Children with negative behavioural traits may deliberately harm themselves by burning, cutting or hitting themselves. You may find them involved in activities that may include inflicting self-hurt and pain. This may be due to some hidden or suppressed anger, depression, fear, sadness or frustration.
3. Disruptive Nature
You may often find such children showing disturbing nature, which means they may interfere with other people’s jobs and thus make it more difficult for them. For example, the child may not listen to the teacher, he may break the rules in school, or he may not obey elders. Such children may be trying to gain attention, but it may not be in proper or acceptable ways.
4. Property Destruction
Sometimes a child may act nasty and start breaking or destructing things around them. The child may show no regard towards anyone’s feelings and no fear of the consequences of such actions. The reason for this kind of nature is usually anger, frustration or other negative emotions.
What Causes Destructive Behaviour in a Child?
It is not a pleasant sight for the parents to see their child turn into a diabolical being. However, parents need to understand that the child is doing so because he may be seeking attention or affection from the parents. Sometimes such behavioural traits come into light when a child may want to evade a particular chore or situation. For example, a child may deliberately break his pencil so that is unable to do his homework or he may purposely spoil his party-clothes so that he may get punished, which would eventually mean skipping the event that he does not wish to attend.
How to Stop Destructive Behaviour in Toddlers?
Here are some ways of stopping children’s destructive behaviour
1. Try To Understand Your Child
No two children are alike, not even siblings. Therefore, as parents, you need to understand and appreciate your child’s unique personality and needs. Be a part of your child’s life and learn more about him. Find out what he did in school, what bothers him or interests him.

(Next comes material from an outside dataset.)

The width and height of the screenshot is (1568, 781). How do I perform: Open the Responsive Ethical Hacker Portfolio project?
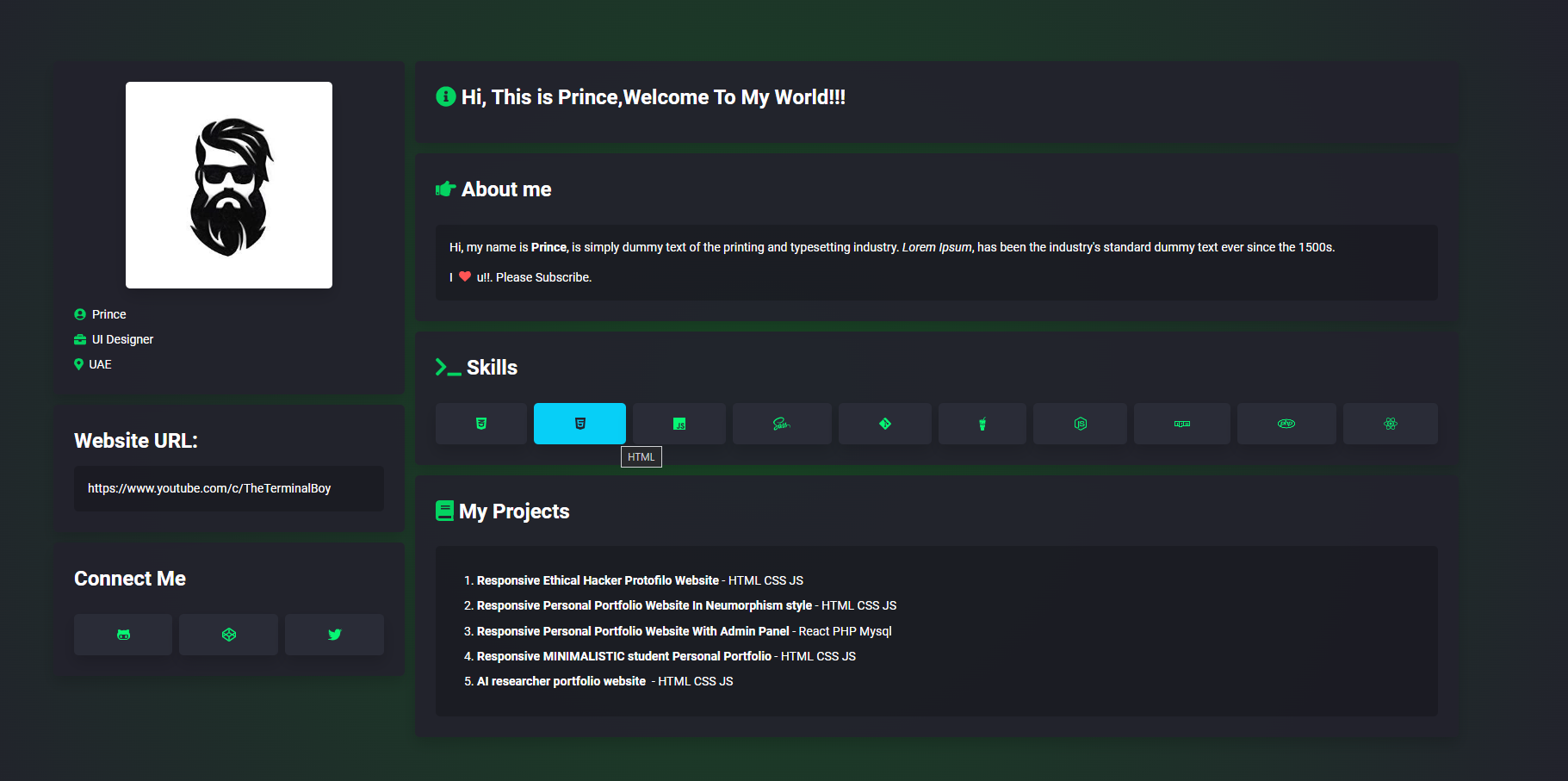point(598,580)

2. Prevention Should Be The Aim
If your child shows such personality traits, punishing and scolding will not help instead it may further worsen the situation. The best way to put a stop to such behaviour is to prevent it. Keep an eye on him or keep him under observation. If he starts any mischief, you may intrude and talk to him or spend time with him.
3. Make A Routine For The Child
It will be a great idea to keep your child engrossed and occupied in doing something constructive or keeping him fruitfully busy. Children who follow routines are less likely to become destructive in comparison to kids who do not support any routine.
4. Pamper But Don’t Spoil
We all love and adore our children but giving in to all their demands and agreeing to whatever they say, may make them spoilt. And it is very easy for spoilt children to turn destructive. You should aim at teaching your child to be well-behaved and disciplined.
5. Nurture Your Child’s Individuality
If your child is more active than other children, you should not sulk or crib about it; instead, you should plan for activities that may help in positively channelising your child’s energies.
6. Keep Encouraging Good Behaviour
When destructive toddler tantrums become a regular phenomenon, you may feel, and tired reinforce good behaviour. However, do not forget that if you feel discouraged, your kid may feel discouraged too. Keep showing him with your love and at the same time encourage good behaviour in your child.
If any of the resorts mentioned above do not prove to be of any help, you may go in for professional advice. Sometimes taking parenting classes may prove to be helpful too. Whatever may be your call, however, do not give up on your child and help your child overcome this behavioural trait.